__Supplied text__

Structuring of investments through investment funds has evolved significantly over the past seven to eight years in India, boosted by the introduction of specific regulations in relation to Alternative Investment Funds (or “AIFs”) by the Securities and Exchange Board of India (“SEBI”) in 2012 i.e. the SEBI (Alternative Investment Funds) Regulations 2012 (the “AIF Regulations”).
With the introduction of tax pass-through status for AIFs by the Finance Act, 2015, the market saw a considerable increase in AIF structures being used for investing into India. Most of these funds are in their fourth or fifth year of operations, with a typical fund life of ten to twelve years. In practice (as global trends suggest), investment funds often run into disputes in the second half of their lifecycle, i.e. after having raised the fund entirely.

__Recorded information__
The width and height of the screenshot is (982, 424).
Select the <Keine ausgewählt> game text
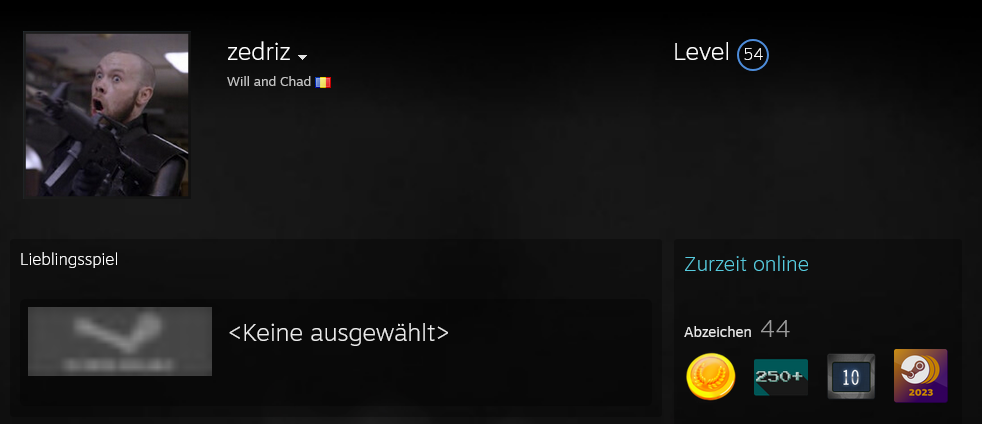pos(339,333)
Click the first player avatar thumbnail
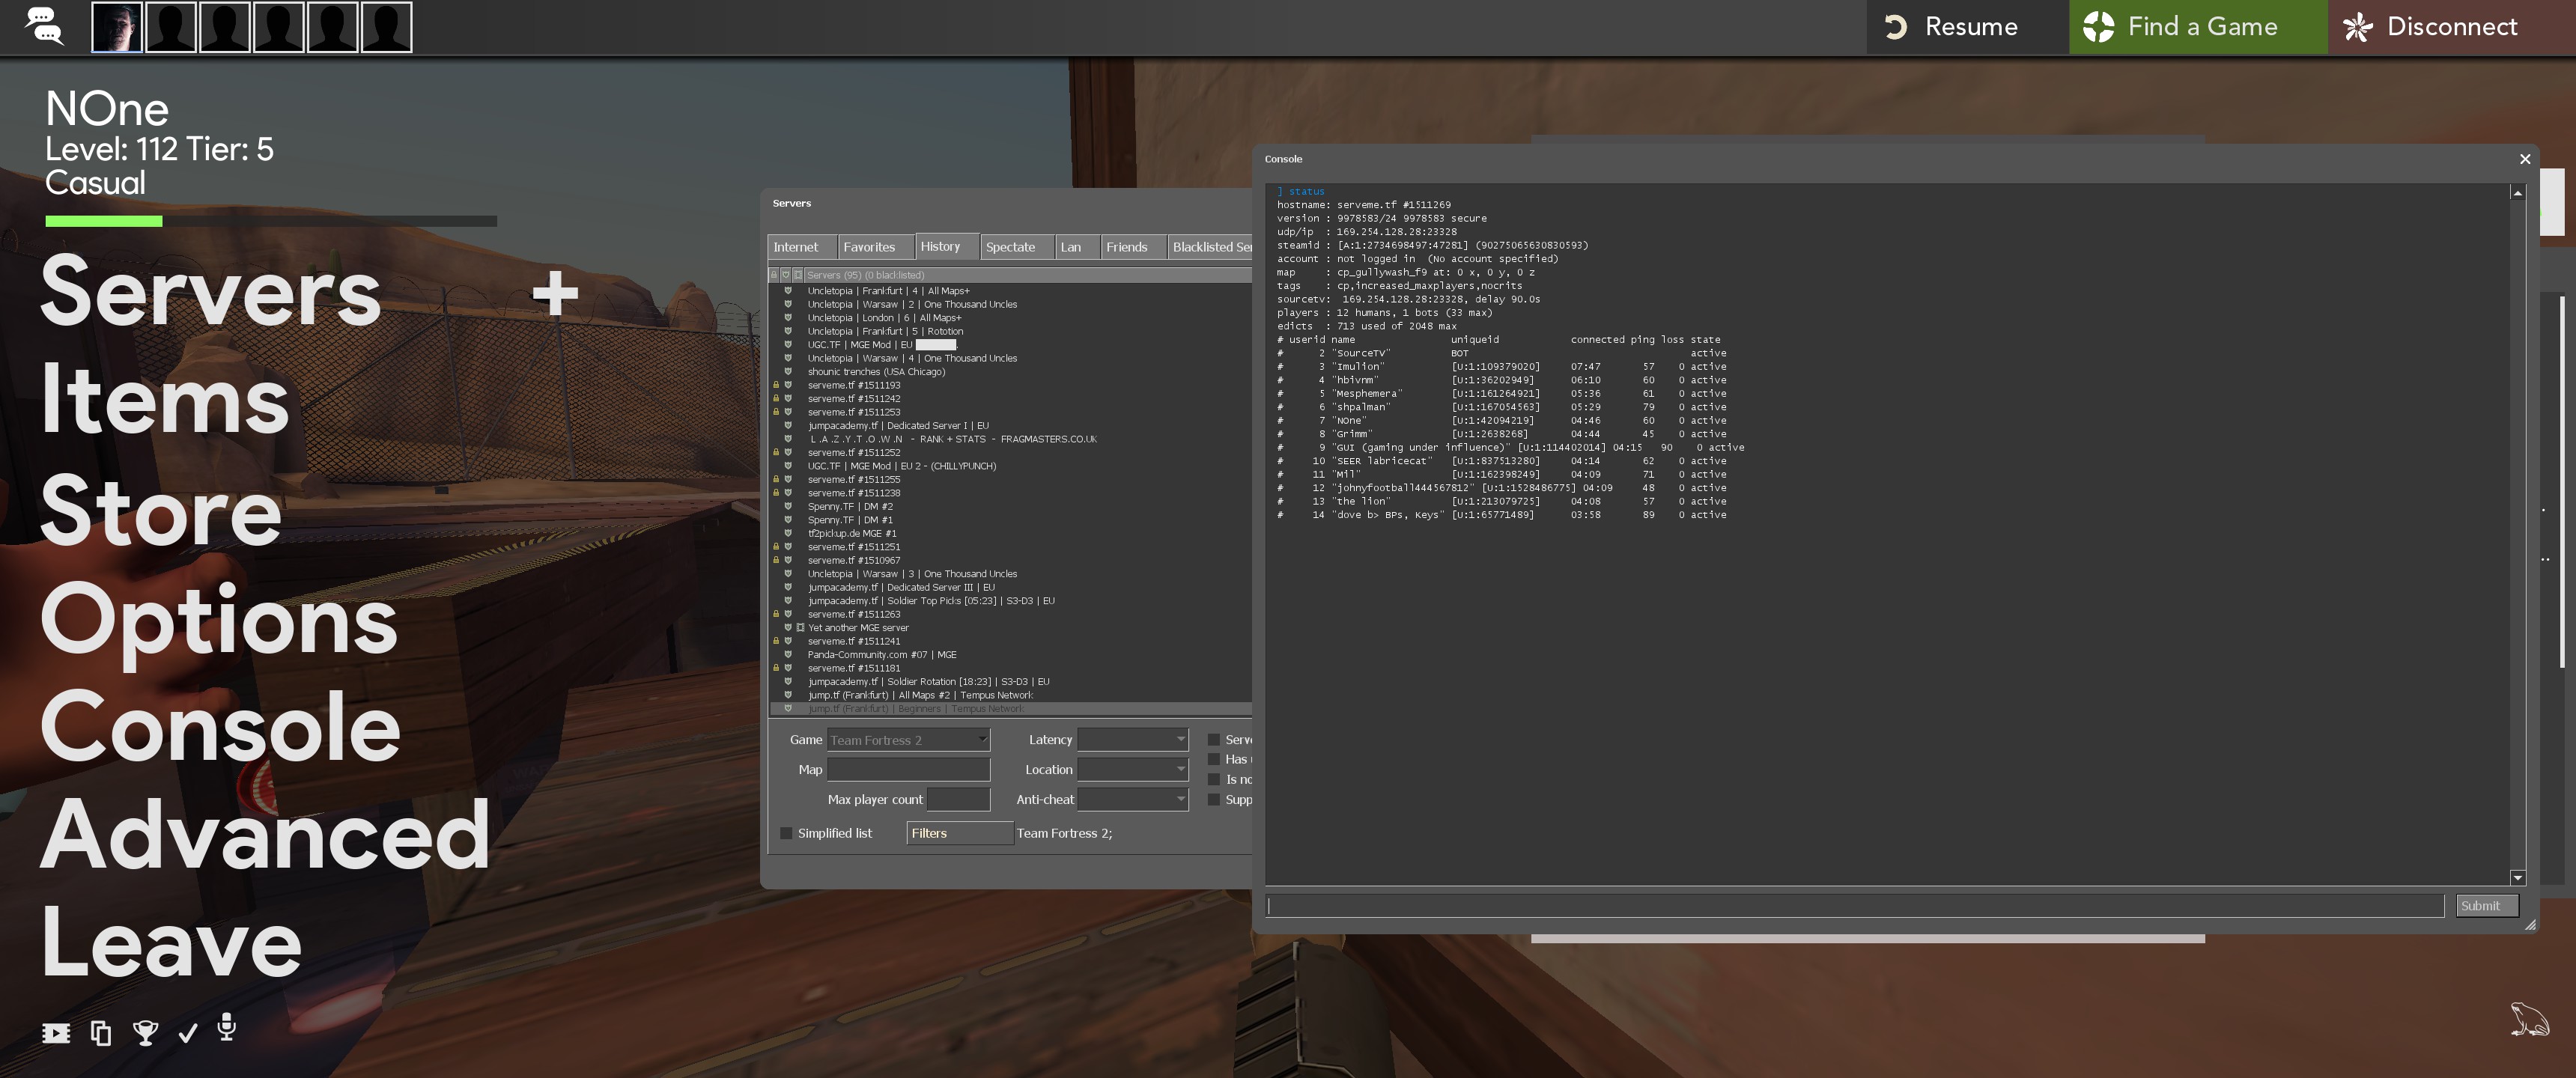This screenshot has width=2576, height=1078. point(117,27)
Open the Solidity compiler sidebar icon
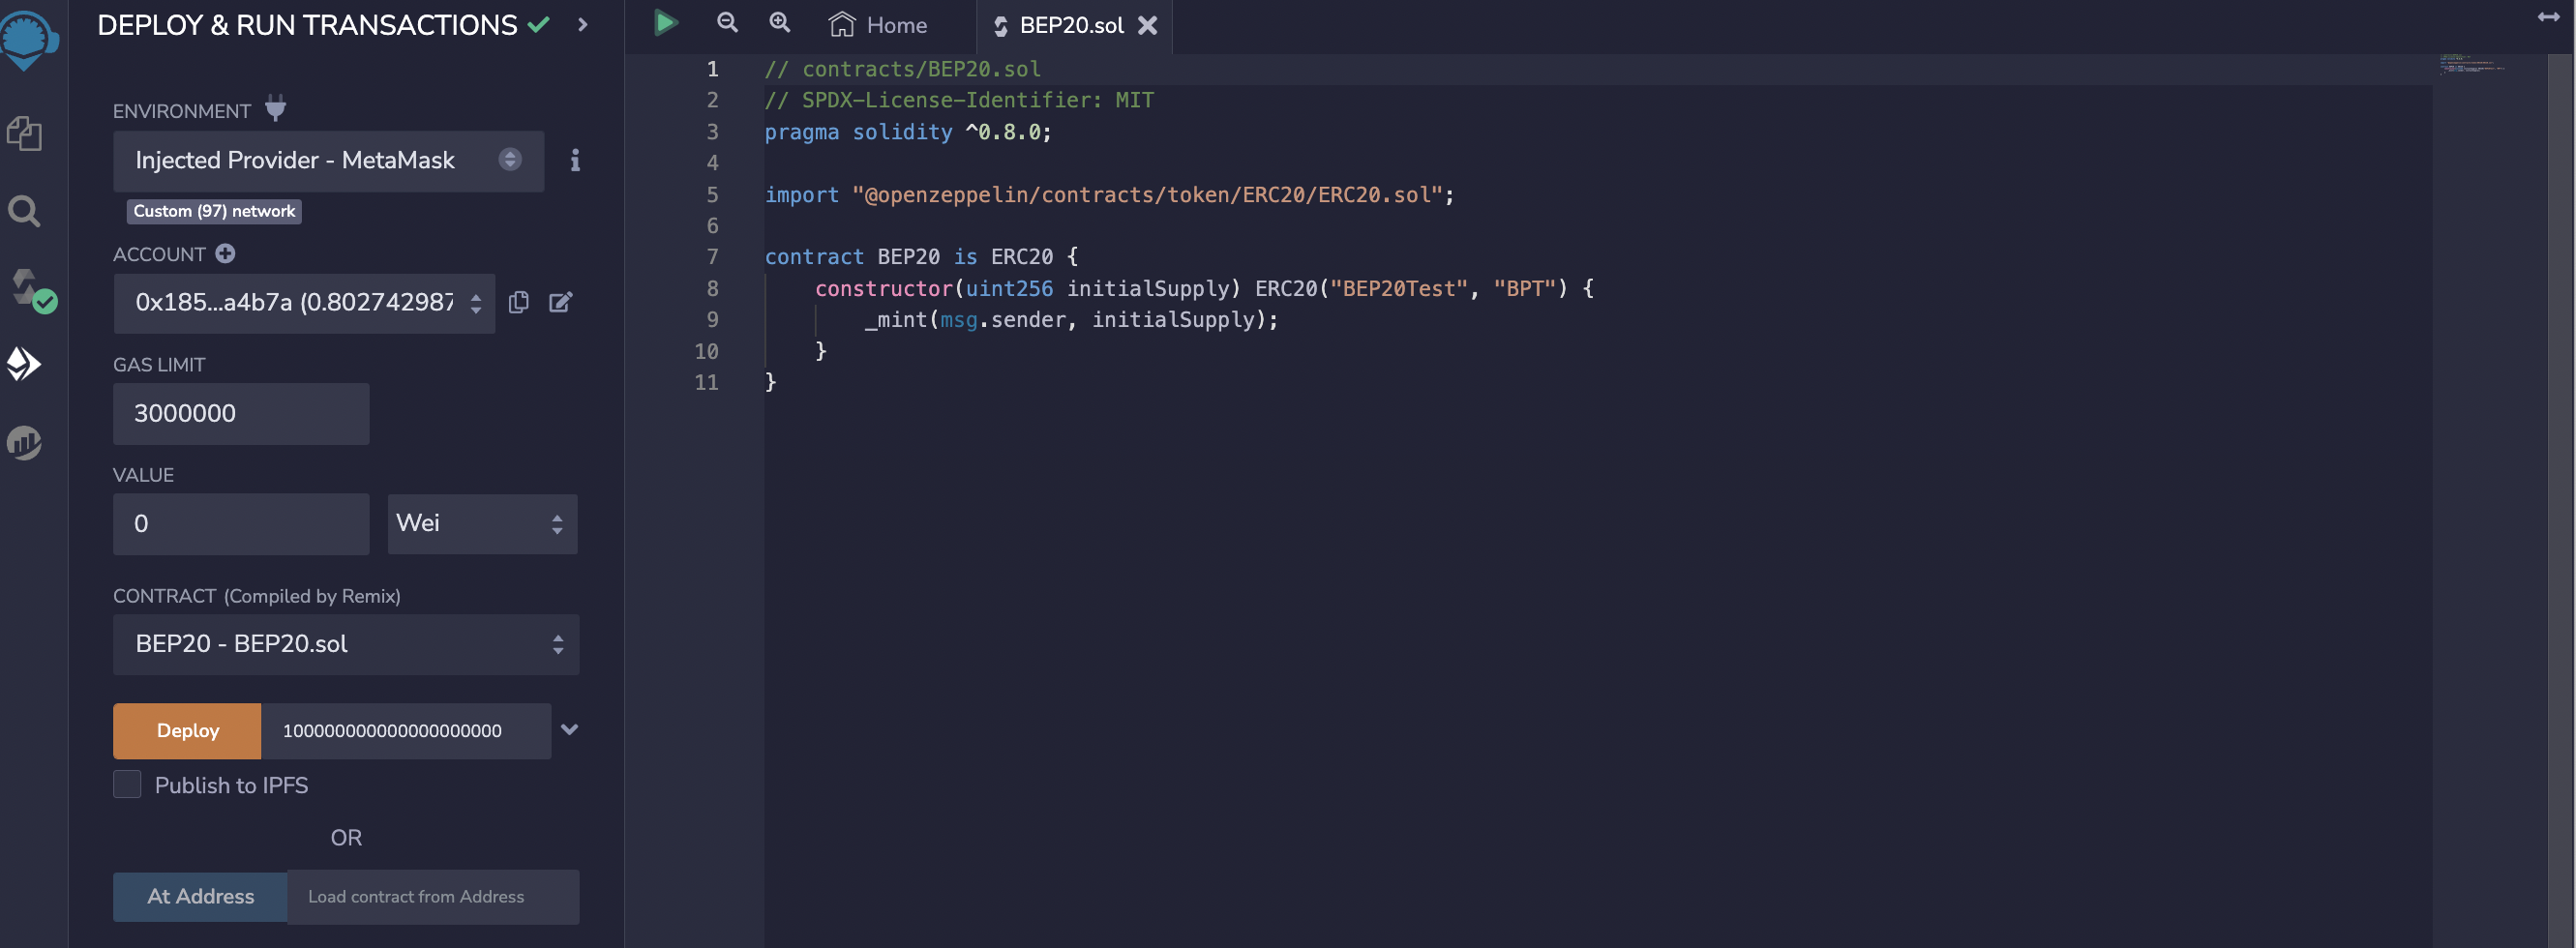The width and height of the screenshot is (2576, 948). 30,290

__Exercise set__
1 – Print the passage on Alternative Investment Funds in India word for word, in full.
2 – Arrange the stretch from the start of the listing through the line that contains "This screenshot has" as a numbered list, skipping blank lines and leaving out the pictures.

__Solutions for each task__
1 –
Structuring of investments through investment funds has evolved significantly over the past seven to eight years in India, boosted by the introduction of specific regulations in relation to Alternative Investment Funds (or “AIFs”) by the Securities and Exchange Board of India (“SEBI”) in 2012 i.e. the SEBI (Alternative Investment Funds) Regulations 2012 (the “AIF Regulations”).
With the introduction of tax pass-through status for AIFs by the Finance Act, 2015, the market saw a considerable increase in AIF structures being used for investing into India. Most of these funds are in their fourth or fifth year of operations, with a typical fund life of ten to twelve years. In practice (as global trends suggest), investment funds often run into disputes in the second half of their lifecycle, i.e. after having raised the fund entirely.

2 –
1. The width and height of the screenshot is (982, 424).
2. Select the <Keine ausgewählt> game text
3. pos(339,333)
4. Click the first player avatar thumbnail
5. This screenshot has width=2576, height=1078. point(117,27)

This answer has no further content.